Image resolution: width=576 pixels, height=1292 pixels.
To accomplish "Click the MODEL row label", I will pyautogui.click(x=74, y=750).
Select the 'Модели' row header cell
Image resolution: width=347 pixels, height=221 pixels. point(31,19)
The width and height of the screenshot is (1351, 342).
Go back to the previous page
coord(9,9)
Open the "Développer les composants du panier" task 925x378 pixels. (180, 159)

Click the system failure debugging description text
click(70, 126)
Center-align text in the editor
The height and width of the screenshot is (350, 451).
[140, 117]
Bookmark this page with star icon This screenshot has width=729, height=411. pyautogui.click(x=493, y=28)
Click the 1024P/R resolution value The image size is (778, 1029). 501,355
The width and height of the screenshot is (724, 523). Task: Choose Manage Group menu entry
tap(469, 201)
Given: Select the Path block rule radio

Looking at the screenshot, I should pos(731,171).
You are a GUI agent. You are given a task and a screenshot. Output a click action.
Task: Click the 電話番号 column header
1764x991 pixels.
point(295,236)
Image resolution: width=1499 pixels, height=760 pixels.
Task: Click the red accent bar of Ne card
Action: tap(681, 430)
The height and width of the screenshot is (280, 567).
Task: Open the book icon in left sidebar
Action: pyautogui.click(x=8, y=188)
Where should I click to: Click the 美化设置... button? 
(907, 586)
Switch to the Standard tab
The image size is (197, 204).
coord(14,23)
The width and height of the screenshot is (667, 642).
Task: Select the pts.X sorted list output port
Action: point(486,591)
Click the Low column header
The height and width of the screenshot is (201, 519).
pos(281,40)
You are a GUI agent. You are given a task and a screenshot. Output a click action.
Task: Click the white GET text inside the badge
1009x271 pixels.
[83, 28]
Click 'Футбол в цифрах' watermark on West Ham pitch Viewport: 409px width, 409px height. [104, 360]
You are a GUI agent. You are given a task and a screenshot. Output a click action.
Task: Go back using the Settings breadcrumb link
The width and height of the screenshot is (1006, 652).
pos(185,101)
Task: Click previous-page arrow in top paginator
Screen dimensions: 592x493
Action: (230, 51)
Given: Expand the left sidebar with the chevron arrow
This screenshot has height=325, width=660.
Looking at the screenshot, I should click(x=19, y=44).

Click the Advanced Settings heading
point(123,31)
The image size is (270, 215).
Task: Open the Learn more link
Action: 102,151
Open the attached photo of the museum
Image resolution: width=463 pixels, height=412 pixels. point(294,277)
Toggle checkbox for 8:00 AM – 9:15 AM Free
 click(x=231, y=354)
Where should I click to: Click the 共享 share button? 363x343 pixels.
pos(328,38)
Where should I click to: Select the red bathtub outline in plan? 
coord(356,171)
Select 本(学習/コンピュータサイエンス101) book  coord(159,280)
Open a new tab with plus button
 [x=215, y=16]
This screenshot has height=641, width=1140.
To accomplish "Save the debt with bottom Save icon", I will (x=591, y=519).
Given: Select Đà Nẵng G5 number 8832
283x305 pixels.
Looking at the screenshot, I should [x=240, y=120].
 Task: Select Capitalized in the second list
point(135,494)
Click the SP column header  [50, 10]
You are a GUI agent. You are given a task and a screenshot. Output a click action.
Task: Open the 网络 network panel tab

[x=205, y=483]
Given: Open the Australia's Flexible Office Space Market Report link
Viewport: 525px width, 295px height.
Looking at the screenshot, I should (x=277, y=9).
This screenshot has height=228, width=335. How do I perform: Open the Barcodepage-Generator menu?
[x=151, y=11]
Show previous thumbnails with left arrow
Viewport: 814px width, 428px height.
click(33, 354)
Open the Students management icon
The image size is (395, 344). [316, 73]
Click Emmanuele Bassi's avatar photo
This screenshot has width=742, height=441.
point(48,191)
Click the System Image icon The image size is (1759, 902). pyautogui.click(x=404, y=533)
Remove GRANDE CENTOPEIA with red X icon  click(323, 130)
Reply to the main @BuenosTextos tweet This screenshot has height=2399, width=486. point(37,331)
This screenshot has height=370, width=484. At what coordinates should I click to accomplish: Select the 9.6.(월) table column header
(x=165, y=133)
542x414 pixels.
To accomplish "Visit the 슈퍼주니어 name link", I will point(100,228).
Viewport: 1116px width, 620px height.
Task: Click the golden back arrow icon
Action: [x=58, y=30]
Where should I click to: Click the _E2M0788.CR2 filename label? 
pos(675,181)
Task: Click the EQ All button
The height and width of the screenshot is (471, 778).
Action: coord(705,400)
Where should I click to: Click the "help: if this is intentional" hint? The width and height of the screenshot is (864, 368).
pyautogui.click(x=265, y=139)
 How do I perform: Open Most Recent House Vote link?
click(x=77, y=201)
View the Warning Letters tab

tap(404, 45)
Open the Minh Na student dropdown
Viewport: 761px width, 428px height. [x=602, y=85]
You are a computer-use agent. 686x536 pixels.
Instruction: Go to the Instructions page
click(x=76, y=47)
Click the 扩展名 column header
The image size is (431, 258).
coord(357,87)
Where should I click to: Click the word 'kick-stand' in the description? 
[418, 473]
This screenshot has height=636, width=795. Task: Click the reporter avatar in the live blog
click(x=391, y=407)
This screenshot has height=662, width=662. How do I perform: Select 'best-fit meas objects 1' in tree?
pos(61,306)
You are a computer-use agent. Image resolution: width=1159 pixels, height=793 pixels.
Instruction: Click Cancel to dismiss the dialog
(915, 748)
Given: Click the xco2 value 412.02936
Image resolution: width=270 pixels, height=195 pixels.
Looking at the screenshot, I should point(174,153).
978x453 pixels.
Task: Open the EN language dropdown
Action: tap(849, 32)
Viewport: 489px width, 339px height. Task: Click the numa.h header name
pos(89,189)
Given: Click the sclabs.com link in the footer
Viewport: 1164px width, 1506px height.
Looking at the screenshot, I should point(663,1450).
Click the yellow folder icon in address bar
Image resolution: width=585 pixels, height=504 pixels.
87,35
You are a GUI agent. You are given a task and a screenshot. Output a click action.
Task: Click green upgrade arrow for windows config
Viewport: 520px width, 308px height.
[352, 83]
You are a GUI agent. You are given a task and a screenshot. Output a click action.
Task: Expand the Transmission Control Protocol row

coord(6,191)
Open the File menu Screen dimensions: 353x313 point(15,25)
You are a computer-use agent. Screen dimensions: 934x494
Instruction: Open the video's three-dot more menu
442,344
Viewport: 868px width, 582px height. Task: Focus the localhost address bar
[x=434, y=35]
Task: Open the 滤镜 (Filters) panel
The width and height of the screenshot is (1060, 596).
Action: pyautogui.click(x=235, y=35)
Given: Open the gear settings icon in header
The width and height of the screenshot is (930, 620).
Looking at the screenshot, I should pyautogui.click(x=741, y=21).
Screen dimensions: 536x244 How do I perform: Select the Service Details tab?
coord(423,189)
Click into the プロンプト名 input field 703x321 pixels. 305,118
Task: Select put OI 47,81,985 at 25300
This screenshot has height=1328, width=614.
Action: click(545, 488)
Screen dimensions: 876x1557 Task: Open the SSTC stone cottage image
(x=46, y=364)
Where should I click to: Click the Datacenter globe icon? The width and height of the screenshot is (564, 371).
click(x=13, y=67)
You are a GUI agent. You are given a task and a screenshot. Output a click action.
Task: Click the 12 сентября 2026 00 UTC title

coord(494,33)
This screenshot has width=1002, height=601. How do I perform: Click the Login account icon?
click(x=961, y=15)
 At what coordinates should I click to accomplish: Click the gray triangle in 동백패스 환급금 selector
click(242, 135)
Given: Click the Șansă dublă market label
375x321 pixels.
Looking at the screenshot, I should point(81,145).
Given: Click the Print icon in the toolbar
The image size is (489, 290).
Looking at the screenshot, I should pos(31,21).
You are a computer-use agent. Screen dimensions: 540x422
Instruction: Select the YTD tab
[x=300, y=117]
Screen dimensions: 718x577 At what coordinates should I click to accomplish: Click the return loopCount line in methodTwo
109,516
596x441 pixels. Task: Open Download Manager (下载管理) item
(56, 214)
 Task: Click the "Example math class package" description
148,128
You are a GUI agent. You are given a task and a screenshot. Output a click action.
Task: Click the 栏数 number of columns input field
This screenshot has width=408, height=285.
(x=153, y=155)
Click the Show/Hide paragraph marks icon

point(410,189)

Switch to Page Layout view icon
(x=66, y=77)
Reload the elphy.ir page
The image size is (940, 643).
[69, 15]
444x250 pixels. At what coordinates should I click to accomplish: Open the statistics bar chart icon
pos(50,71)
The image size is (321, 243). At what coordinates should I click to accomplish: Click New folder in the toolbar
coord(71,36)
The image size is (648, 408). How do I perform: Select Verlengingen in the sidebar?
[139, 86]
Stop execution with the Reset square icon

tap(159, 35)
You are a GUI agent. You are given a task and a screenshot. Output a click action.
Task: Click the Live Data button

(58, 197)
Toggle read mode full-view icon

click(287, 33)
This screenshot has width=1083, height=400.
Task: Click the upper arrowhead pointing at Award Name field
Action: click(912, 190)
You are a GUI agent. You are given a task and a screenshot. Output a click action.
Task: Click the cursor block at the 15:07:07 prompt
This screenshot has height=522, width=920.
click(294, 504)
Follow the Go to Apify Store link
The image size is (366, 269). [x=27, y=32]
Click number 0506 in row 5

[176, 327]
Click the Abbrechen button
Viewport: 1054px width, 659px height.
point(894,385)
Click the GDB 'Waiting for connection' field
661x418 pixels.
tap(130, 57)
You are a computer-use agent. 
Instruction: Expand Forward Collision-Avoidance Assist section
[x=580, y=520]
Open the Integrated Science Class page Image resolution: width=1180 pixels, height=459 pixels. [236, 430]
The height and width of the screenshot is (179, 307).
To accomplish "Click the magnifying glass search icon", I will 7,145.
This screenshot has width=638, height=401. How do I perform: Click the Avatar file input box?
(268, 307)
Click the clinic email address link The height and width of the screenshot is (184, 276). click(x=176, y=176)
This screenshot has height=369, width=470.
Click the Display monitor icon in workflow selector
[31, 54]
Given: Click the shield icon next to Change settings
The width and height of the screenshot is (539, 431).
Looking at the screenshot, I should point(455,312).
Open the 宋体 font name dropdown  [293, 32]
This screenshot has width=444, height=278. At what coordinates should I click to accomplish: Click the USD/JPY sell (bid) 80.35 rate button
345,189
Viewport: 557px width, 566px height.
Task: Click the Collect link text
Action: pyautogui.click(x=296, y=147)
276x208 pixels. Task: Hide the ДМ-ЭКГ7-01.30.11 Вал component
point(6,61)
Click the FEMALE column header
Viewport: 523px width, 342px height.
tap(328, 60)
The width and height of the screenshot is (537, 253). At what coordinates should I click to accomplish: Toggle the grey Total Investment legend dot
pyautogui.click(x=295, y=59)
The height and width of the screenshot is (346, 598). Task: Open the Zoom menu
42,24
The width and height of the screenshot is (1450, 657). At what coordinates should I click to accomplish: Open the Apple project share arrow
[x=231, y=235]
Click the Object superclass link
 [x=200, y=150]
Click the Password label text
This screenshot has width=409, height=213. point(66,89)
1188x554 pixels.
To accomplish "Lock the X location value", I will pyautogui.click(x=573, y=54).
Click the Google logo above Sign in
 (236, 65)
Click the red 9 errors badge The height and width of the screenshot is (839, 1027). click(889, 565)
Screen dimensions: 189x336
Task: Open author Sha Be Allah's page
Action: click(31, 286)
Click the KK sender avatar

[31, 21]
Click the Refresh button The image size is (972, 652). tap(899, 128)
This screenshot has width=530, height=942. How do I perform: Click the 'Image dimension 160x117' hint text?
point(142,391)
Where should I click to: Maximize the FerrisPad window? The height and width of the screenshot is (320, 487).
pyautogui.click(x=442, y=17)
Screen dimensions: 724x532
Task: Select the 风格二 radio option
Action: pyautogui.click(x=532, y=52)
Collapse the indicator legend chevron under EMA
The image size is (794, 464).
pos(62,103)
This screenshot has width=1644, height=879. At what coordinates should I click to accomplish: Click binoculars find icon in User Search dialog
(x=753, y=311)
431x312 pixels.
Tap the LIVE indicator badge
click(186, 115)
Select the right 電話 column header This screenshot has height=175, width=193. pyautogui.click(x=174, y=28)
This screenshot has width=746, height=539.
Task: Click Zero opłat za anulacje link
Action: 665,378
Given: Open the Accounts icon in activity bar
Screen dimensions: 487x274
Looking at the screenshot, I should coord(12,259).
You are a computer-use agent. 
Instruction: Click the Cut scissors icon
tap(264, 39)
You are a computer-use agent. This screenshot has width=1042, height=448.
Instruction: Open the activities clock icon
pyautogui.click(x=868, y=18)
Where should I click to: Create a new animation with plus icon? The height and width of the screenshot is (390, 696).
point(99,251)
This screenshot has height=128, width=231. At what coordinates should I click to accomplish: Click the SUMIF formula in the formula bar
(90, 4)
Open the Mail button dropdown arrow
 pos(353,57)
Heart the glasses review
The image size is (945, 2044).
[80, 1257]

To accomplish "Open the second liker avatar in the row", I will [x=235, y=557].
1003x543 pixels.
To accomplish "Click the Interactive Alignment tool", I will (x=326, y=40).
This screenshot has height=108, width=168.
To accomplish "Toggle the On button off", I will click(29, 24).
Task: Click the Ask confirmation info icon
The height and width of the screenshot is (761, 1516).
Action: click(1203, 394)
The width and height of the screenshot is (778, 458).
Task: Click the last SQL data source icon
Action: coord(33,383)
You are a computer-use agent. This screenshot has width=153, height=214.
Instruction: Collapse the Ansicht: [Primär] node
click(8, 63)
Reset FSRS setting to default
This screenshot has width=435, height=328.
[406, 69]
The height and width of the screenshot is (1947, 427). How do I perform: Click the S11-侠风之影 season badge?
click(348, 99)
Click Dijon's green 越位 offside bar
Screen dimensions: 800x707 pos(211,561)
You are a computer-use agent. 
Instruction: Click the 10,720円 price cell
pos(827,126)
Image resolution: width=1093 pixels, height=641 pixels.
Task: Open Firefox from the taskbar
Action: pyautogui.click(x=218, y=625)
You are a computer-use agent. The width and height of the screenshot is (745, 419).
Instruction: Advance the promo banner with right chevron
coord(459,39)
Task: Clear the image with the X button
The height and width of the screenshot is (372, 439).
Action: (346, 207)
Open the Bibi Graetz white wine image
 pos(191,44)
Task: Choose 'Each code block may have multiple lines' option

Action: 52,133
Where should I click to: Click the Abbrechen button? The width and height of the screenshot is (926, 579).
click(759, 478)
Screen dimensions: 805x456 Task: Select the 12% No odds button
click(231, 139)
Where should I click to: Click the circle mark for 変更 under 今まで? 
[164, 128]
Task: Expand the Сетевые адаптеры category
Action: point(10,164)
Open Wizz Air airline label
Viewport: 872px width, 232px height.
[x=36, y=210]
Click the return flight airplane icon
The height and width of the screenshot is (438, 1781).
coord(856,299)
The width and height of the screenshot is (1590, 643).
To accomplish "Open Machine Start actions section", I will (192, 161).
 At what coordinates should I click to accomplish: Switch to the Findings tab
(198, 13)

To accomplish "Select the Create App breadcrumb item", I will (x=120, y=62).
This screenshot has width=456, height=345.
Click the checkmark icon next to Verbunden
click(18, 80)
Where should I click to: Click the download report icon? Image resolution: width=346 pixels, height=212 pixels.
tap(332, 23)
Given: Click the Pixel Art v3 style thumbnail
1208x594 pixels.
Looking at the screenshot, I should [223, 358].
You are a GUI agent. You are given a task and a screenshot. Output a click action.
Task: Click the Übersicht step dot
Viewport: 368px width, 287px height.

▶ What needs to be done: Give the count of lines in the listing that contain the word "value". No explanation is wanted.

▶ Output of the exercise: 3